Input:
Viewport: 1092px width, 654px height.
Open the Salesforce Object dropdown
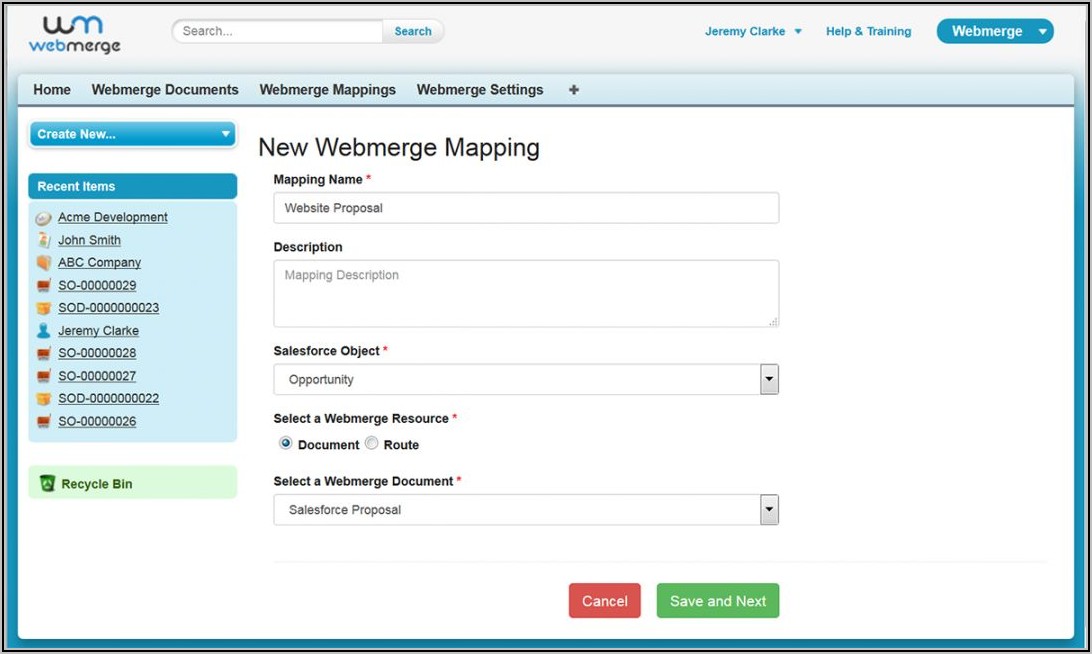tap(768, 379)
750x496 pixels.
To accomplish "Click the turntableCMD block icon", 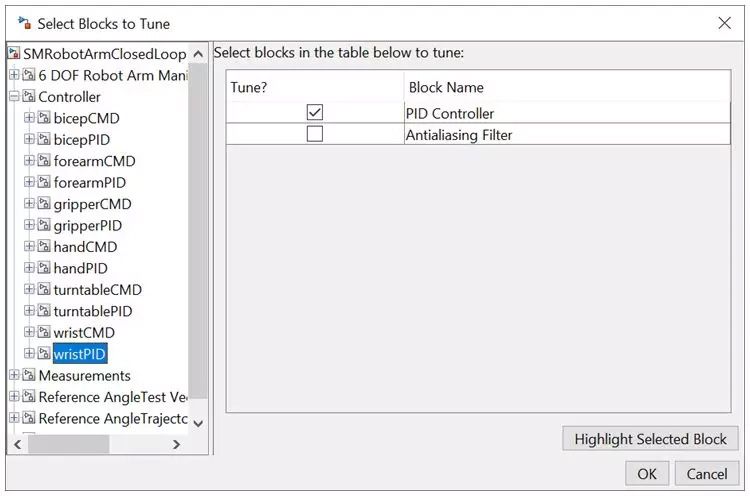I will [44, 290].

Job: State how many lines in the rows above contain the word "Open", giving only the number.

Exercise solution: 1